▶ _YOUR TASK_:
Transcribe the records in their entirety, exactly as given.

▶ _SOURCE INFORMATION_:
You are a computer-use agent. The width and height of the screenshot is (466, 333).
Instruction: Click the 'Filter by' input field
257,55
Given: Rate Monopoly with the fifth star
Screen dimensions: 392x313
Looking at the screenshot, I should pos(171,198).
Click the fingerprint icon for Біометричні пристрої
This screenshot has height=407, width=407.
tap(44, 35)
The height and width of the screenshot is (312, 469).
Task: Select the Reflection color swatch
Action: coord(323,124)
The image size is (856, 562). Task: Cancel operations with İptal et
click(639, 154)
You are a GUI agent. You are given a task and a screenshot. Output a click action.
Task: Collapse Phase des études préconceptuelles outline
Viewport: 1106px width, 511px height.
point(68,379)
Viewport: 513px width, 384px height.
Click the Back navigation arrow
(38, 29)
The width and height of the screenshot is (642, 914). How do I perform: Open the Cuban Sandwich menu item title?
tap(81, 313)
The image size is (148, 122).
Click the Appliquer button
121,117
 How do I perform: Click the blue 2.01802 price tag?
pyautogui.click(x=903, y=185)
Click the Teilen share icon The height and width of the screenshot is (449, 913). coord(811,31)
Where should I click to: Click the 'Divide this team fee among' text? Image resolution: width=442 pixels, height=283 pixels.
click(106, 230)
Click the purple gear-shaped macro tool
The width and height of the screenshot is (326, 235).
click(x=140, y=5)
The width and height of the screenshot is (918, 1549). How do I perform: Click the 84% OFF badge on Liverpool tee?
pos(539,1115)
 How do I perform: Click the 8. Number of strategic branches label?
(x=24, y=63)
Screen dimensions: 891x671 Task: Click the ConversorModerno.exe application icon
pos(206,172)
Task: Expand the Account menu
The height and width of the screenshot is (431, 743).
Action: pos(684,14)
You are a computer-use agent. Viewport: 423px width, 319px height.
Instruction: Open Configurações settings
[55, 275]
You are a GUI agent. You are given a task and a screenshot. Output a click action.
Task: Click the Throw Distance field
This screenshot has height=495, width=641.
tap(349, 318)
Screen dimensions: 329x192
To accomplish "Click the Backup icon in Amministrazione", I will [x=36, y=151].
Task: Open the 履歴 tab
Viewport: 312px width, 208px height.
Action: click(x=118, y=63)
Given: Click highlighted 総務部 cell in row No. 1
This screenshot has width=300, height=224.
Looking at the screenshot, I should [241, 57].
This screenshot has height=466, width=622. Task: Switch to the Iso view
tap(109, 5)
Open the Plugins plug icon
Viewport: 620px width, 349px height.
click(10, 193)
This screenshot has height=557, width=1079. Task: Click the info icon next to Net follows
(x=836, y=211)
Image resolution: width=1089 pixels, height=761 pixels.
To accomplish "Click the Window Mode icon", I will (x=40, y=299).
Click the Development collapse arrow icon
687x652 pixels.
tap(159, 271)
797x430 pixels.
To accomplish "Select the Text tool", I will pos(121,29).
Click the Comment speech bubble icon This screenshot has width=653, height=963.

▶ _REPLY TO THE TASK_:
You are a computer-use agent. The width and height of the screenshot is (466, 333).
Instruction: Click the 'Filter by' input field
257,55
Given: Rate Monopoly with the fifth star
Screen dimensions: 392x313
Looking at the screenshot, I should pos(171,198).
Click the fingerprint icon for Біометричні пристрої
This screenshot has height=407, width=407.
tap(44, 35)
The height and width of the screenshot is (312, 469).
Task: Select the Reflection color swatch
Action: coord(323,124)
The image size is (856, 562). Task: Cancel operations with İptal et
click(639, 154)
You are a GUI agent. You are given a task and a screenshot. Output a click action.
Task: Collapse Phase des études préconceptuelles outline
Viewport: 1106px width, 511px height.
point(68,379)
Viewport: 513px width, 384px height.
Click the Back navigation arrow
(38, 29)
The width and height of the screenshot is (642, 914). How do I perform: Open the Cuban Sandwich menu item title?
tap(81, 313)
The image size is (148, 122).
Click the Appliquer button
121,117
 How do I perform: Click the blue 2.01802 price tag?
pyautogui.click(x=903, y=185)
Click the Teilen share icon The height and width of the screenshot is (449, 913). coord(811,31)
Where should I click to: Click the 'Divide this team fee among' text? Image resolution: width=442 pixels, height=283 pixels.
click(106, 230)
Click the purple gear-shaped macro tool
The width and height of the screenshot is (326, 235).
click(x=140, y=5)
The width and height of the screenshot is (918, 1549). How do I perform: Click the 84% OFF badge on Liverpool tee?
pos(539,1115)
 How do I perform: Click the 8. Number of strategic branches label?
(x=24, y=63)
Screen dimensions: 891x671 Task: Click the ConversorModerno.exe application icon
pos(206,172)
Task: Expand the Account menu
The height and width of the screenshot is (431, 743).
Action: pos(684,14)
You are a computer-use agent. Viewport: 423px width, 319px height.
Instruction: Open Configurações settings
[55, 275]
You are a GUI agent. You are given a task and a screenshot. Output a click action.
Task: Click the Throw Distance field
This screenshot has height=495, width=641.
tap(349, 318)
Screen dimensions: 329x192
To accomplish "Click the Backup icon in Amministrazione", I will [x=36, y=151].
Task: Open the 履歴 tab
Viewport: 312px width, 208px height.
Action: click(x=118, y=63)
Given: Click highlighted 総務部 cell in row No. 1
This screenshot has width=300, height=224.
Looking at the screenshot, I should [241, 57].
This screenshot has height=466, width=622. Task: Switch to the Iso view
tap(109, 5)
Open the Plugins plug icon
Viewport: 620px width, 349px height.
click(10, 193)
This screenshot has height=557, width=1079. Task: Click the info icon next to Net follows
(x=836, y=211)
Image resolution: width=1089 pixels, height=761 pixels.
To accomplish "Click the Window Mode icon", I will (x=40, y=299).
Click the Development collapse arrow icon
687x652 pixels.
tap(159, 271)
797x430 pixels.
To accomplish "Select the Text tool", I will pos(121,29).
Click the Comment speech bubble icon This screenshot has width=653, height=963.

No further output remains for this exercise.